Pero estas poblaciones eran mucho más chicas de lo que son ahora y los `extraños` llamaban la atención”, narra la entrevistada. “Hacían seguimientos a quienes integrábamos la Comisión. Por casa pasaban vehículos de la base (Zar) sin disimulo. O me seguían cuando salía de dar clase en el Colegio Nacional o el Comercial de Trelew. No disimulaban, porque su idea en un primer momento era asustar, acobardar, con la intención de quebrar la solidaridad que había nacido dentro del pueblo de Trelew”. El amedrentamiento se agravó y se convirtió en represión abierta “después de la fuga y posterior asesinato de 16 de los presos, que no otra cosa es la Masacre de Trelew”, dijo Encarnación.

“Revocaron a todos los apoderados (con derecho a visitar a los presos) y dos meses después (de la fuga) se llevaron detenidos a 16” integrantes de la Comisión de Solidaridad, el mismo númer que los asesinados el 22 de agosto. “La intención era hacer una represalia ejemplificadota”.



Ensañamiento con militantes y familiares


La persecución a militantes de Trelew, como a sobrevivientes y familiares de los fusilados el 22 de agosto de 1972, recrudeció con secuestros, torturas y asesinatos cometidos por los represores después del golpe de Estado del 24 de marzo de 1976.

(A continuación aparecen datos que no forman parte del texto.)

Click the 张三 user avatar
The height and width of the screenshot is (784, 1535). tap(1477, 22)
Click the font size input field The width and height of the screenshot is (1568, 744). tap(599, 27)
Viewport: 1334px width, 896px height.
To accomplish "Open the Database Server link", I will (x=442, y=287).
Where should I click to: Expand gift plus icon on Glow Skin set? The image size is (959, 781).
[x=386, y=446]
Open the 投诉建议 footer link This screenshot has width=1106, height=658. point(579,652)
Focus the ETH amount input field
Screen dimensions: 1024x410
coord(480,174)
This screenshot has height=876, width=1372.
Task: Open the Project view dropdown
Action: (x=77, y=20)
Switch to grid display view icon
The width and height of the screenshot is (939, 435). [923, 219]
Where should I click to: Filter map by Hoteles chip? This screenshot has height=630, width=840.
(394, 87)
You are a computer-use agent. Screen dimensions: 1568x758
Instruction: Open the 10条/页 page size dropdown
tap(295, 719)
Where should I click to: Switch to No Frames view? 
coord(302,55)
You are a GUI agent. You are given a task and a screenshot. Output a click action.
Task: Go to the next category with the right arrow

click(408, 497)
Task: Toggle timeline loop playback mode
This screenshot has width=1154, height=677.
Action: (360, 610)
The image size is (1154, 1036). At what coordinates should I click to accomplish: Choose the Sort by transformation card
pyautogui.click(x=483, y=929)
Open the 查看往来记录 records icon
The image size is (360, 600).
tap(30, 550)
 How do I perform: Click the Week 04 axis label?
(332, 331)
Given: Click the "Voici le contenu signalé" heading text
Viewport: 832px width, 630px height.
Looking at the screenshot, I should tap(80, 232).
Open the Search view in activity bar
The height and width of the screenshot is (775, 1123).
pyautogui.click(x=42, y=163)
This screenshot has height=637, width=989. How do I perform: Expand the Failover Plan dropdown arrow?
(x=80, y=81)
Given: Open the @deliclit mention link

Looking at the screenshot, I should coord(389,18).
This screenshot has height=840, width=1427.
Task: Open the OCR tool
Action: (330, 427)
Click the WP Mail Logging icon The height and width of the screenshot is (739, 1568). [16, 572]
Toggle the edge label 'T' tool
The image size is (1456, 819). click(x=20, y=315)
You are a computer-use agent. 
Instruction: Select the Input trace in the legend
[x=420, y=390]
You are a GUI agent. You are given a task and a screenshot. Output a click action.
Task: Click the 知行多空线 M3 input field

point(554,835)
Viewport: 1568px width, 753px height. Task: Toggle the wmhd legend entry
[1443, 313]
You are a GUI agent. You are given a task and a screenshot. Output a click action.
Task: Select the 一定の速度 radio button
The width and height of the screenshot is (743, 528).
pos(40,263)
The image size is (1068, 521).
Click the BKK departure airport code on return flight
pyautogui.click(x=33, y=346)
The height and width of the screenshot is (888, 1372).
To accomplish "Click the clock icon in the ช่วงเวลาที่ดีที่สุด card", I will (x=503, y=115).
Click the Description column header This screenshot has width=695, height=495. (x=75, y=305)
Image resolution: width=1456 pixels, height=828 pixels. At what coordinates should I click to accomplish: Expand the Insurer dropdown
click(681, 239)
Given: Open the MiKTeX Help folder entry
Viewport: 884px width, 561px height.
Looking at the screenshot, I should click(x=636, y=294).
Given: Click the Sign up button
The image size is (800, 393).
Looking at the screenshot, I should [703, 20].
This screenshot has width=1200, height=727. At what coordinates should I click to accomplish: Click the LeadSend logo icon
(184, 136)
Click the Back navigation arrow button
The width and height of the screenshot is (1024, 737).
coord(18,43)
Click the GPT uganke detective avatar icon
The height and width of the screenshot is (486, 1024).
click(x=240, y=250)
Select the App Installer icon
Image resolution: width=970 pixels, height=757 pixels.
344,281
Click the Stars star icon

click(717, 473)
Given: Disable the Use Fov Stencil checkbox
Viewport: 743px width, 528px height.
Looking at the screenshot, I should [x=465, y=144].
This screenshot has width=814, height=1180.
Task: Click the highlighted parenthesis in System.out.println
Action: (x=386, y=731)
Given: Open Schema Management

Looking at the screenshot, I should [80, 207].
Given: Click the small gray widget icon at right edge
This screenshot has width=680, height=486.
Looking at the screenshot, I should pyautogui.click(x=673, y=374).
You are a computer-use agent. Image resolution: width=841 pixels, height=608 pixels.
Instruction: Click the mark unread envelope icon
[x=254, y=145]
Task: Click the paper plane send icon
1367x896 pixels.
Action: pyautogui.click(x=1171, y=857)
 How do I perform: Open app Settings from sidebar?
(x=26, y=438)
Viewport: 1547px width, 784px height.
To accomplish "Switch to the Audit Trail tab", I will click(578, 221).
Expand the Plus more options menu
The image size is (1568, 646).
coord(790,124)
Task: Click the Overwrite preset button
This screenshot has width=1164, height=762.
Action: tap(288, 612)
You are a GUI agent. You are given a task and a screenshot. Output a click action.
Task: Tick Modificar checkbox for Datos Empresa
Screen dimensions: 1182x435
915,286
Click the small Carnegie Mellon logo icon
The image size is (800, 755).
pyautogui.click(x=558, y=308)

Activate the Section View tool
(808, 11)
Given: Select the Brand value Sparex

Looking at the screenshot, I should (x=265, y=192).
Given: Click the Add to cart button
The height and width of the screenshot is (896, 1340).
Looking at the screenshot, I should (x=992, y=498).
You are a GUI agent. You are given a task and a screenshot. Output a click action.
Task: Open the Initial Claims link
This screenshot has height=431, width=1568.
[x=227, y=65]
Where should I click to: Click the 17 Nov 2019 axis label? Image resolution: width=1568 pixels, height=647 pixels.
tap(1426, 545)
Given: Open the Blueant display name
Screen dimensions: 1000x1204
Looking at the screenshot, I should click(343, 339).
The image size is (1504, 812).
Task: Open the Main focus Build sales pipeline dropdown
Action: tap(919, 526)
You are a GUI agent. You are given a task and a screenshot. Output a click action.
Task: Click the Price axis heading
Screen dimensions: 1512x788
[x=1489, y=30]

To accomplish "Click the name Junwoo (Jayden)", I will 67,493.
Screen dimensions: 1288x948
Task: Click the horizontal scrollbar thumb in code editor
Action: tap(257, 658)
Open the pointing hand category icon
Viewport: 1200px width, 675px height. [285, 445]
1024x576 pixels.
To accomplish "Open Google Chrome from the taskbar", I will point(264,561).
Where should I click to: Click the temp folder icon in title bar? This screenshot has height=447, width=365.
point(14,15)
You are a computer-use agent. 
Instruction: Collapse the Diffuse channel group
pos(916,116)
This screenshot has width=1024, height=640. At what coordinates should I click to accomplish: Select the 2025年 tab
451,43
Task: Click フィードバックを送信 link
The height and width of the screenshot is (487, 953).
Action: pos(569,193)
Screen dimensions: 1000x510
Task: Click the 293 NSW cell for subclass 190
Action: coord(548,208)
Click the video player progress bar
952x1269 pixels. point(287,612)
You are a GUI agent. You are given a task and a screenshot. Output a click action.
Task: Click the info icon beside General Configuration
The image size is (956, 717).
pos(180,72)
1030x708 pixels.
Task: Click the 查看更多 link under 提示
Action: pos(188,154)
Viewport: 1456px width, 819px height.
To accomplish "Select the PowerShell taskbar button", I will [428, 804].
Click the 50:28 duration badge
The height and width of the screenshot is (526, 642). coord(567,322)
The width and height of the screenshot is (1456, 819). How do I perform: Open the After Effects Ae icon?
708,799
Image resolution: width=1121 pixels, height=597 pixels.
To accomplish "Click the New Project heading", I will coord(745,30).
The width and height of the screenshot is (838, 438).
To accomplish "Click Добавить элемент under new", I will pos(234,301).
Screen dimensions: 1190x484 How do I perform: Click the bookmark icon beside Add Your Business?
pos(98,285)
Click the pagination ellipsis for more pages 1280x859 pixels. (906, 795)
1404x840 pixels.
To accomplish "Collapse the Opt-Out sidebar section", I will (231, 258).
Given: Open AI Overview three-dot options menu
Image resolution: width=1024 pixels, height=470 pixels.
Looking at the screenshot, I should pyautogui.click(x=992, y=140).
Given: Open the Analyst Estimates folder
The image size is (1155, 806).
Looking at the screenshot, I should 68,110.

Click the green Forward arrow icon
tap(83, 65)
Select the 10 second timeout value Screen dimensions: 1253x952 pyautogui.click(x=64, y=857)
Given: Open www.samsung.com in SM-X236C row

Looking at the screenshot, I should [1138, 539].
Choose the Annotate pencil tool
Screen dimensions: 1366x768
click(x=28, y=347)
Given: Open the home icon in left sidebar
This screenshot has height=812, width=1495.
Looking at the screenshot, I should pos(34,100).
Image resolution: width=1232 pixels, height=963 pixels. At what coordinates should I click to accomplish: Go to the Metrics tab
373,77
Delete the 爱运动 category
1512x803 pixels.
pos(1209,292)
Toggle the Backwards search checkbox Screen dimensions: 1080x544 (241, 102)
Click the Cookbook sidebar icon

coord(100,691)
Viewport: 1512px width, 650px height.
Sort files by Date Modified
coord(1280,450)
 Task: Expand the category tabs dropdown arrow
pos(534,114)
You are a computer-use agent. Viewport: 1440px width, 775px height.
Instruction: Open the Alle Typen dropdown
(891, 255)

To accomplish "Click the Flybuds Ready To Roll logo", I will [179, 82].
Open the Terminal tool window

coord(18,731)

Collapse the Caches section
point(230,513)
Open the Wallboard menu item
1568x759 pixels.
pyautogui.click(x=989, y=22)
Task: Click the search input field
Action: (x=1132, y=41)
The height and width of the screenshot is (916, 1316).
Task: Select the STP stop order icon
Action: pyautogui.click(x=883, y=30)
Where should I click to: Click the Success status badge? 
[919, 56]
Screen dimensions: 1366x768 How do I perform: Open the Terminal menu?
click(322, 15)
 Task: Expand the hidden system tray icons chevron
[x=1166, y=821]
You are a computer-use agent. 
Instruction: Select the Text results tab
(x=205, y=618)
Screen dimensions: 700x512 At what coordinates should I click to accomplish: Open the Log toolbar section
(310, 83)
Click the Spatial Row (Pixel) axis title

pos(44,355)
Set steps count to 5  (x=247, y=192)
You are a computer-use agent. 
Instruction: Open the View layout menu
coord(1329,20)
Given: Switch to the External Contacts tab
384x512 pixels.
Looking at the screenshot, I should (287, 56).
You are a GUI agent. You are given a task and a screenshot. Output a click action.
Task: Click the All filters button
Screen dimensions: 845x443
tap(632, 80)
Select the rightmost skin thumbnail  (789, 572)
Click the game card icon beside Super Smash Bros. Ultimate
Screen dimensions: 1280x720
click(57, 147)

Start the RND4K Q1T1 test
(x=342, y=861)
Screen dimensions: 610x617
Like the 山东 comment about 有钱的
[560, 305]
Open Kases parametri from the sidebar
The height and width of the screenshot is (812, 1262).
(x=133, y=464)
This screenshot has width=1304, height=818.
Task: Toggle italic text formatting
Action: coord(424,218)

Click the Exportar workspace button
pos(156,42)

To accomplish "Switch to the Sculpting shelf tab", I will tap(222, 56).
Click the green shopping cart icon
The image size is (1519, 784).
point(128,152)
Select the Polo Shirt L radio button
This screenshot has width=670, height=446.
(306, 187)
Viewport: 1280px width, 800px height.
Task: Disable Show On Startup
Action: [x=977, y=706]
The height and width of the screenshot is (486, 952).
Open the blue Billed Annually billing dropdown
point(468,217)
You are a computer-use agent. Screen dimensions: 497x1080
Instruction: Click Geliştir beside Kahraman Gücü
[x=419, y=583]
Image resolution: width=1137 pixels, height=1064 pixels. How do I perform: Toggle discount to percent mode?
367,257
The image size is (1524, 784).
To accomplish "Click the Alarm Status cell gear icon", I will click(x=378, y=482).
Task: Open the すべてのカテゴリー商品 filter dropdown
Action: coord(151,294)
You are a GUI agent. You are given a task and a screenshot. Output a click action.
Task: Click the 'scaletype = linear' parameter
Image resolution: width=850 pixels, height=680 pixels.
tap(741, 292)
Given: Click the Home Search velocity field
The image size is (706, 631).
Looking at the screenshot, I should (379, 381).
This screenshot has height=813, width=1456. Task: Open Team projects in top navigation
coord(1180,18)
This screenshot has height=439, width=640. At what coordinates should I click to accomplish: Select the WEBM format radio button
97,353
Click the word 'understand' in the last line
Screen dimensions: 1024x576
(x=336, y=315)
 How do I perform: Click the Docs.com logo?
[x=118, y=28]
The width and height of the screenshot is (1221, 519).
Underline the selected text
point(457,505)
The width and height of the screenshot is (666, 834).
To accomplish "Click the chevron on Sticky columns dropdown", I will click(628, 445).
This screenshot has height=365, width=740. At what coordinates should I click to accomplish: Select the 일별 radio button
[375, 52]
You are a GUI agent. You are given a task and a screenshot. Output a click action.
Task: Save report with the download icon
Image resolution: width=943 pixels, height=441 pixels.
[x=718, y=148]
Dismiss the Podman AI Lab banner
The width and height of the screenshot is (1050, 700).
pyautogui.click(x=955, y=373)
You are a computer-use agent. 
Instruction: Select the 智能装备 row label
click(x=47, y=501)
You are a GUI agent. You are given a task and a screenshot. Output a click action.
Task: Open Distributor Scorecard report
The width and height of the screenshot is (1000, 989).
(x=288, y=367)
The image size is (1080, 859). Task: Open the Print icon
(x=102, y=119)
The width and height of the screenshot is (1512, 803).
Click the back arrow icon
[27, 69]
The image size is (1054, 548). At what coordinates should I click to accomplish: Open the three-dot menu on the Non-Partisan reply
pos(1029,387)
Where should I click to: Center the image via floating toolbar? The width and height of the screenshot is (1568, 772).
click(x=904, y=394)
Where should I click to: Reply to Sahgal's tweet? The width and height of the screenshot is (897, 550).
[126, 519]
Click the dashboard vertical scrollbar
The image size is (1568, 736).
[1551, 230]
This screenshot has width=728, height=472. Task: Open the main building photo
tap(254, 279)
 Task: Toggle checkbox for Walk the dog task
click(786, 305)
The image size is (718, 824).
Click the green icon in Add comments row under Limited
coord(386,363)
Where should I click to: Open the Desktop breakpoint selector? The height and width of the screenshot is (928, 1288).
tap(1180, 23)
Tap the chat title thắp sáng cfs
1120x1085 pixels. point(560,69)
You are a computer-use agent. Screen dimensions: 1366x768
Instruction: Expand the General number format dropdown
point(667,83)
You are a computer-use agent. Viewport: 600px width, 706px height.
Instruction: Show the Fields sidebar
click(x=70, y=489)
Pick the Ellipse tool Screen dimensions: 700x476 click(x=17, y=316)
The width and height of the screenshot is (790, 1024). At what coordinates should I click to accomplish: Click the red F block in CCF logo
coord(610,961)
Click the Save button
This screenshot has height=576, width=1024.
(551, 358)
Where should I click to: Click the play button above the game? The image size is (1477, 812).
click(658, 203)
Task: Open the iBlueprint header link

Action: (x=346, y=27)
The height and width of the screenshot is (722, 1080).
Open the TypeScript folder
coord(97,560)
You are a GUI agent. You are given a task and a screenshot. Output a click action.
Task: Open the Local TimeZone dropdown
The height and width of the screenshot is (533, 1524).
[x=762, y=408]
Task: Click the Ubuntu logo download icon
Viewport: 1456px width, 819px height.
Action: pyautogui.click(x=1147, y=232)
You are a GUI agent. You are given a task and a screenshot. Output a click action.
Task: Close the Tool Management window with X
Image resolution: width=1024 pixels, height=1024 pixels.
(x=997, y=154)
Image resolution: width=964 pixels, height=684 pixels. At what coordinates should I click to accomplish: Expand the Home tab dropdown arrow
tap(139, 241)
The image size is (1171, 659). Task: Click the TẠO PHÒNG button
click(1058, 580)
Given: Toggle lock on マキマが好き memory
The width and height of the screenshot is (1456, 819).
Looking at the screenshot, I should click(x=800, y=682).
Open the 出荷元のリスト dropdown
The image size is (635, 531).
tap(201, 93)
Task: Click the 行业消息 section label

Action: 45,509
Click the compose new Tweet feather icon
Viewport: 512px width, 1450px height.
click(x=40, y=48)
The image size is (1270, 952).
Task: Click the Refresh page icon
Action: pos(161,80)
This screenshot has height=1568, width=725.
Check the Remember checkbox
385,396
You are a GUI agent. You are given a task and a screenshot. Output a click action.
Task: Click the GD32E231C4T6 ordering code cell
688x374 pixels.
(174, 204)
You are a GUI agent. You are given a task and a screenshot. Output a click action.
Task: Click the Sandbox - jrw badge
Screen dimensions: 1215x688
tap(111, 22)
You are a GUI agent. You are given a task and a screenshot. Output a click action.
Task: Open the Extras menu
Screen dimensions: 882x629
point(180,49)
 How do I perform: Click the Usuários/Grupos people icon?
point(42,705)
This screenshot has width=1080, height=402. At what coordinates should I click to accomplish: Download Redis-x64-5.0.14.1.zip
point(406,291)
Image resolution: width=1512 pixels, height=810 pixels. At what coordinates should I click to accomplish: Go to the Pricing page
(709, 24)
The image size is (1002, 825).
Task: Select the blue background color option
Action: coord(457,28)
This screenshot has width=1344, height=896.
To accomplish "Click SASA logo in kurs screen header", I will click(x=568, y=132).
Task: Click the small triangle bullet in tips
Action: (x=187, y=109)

Encarnación Díaz evoca estos crímenes de la última dictadura en las personas del militante comunista Elbio Angel Bel, quien fue apoderado de Roberto Santucho, uno de los seis jefes guerrilleros que en la fuga de 1972 consiguieron llegar en avión a Chile, y del abogado radical Mario Abel Amaya, defensor de presos políticos que, en esa condición, tuvo saliente actuación en los sucesos de ese año que derivaron en la Masacre de Trelew. “Bel era maestro, igual que yo. Tenía conocida pertenencia al Partido Comunista. Era un hombre joven, pensante y muy querido por el pueblo, porque en pueblos chicos, como era Trelew en esa época, donde nos conocíamos todos, no podían hacer un cuco de un comunista", recordó Encarnación en diálogo con Télam. Sobre la muerte de Amaya, sostuvo que “debemos considerarla un asesinato porque fue producto directo de las torturas que sufrió”.

Referente político en Trelew y provincial e impulsor de la Comisión de Solidaridad a comienzos de los `70, Bel fue secuestrado el 5 de noviembre de 1976 -junto al hijo de ocho meses, después devuelto a su madre- y permanece desaparecido. A su vez, Amaya fue secuestrado en Trelew el 17 de agosto de 1976, atormentado en instalaciones represivas en la zona, luego en unidades militares próximas a la ciudad bonaerense de Bahía Blanca, junto a Hipólito Solari Yrigoyen, después “blanqueado” en el penal de Rawson y, durante los dos meses desde su captura, sometido a torturas que le causaron la muerte el 16 de octubre.